Colorado will elect a new governor in November, and at least a dozen candidates are currently in the running on both the Republican and Democratic sides. This year, unaffiliated voters have reason to take early notice in the race to replace term-limited Governor John Hickenlooper — and not just because of the dizzying number of candidates. Thanks to an open primaries ballot measure passed in 2016, voters who aren’t registered to either major party will able to help choose nominees for the first time in June. Proponents of the measure argued that opening up primaries to independents could give a boost to more moderate candidates and wrest some control from the hardcore partisans who cast a disproportionate number of primary votes.
In practice, though, the change adds a big unknown to an already wild race, with implications all the way down the ballot and even for the coffers of county governments.
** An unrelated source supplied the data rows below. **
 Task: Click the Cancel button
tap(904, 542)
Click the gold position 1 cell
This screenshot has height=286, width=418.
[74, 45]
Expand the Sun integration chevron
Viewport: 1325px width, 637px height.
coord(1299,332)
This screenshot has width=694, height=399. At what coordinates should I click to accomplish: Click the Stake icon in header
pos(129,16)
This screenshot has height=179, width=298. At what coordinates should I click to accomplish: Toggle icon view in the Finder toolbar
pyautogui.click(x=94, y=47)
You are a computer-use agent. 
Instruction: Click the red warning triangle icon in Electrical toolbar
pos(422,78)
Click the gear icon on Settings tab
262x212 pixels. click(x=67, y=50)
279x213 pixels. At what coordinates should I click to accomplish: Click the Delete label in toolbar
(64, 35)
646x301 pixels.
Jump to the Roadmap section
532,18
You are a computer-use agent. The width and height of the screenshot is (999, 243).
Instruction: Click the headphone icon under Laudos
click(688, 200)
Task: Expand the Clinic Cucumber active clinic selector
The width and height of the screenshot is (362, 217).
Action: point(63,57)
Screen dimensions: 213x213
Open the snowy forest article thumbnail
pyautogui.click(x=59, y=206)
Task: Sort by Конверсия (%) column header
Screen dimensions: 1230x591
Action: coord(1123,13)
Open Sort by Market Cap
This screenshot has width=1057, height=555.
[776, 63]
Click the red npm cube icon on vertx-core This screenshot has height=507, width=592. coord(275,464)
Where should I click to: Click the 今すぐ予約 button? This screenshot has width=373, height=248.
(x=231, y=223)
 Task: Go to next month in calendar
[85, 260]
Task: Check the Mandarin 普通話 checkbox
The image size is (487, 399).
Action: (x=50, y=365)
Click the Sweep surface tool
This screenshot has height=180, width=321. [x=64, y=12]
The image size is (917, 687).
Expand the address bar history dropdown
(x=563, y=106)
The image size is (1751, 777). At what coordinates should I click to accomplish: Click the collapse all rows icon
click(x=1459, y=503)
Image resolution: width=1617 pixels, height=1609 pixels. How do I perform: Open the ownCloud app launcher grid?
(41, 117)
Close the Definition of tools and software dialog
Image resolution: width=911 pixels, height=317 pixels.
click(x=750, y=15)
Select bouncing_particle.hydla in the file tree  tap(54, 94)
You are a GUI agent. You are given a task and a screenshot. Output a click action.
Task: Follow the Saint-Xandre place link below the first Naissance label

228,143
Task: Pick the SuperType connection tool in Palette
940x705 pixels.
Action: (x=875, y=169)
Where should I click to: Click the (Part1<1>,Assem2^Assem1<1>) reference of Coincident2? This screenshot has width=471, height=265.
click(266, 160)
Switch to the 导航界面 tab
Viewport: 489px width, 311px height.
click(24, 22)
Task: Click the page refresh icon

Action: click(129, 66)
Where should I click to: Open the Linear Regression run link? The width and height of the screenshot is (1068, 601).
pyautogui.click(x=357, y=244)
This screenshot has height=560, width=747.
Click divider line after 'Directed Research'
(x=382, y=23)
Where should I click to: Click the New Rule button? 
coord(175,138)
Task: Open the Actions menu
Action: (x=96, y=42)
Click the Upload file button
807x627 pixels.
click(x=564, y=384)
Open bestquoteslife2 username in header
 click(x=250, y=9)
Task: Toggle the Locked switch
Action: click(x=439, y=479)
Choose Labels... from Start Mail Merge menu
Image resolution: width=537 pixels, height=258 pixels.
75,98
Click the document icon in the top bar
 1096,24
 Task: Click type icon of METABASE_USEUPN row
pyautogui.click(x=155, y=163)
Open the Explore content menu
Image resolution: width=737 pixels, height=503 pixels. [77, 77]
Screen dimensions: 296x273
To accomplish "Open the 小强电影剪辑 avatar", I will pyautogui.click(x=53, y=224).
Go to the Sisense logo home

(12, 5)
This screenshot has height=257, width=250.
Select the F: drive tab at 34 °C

The cost of including Summit County’s roughly 9,000 independents in primaries this year is expected to come in at roughly $20,000, according to the Summit County Clerk and Recorder’s Office.
“What we’re all wondering is to what extent will unaffiliated voters take advantage of this change and participate, and that’s really and truly a wild card,” said County Commissioner Thomas Davidson, a Democrat. “Even when I talk to experts who do this for a living they say, ‘we don’t really know what’s going to happen.'”
Comparisons are hard to find. While many states have open primaries, none use mail-in ballots as extensively as Colorado, where voting for party nominees could add only a couple of minutes to a P.O. box trip. The question is whether the unprecedented convenience will matter.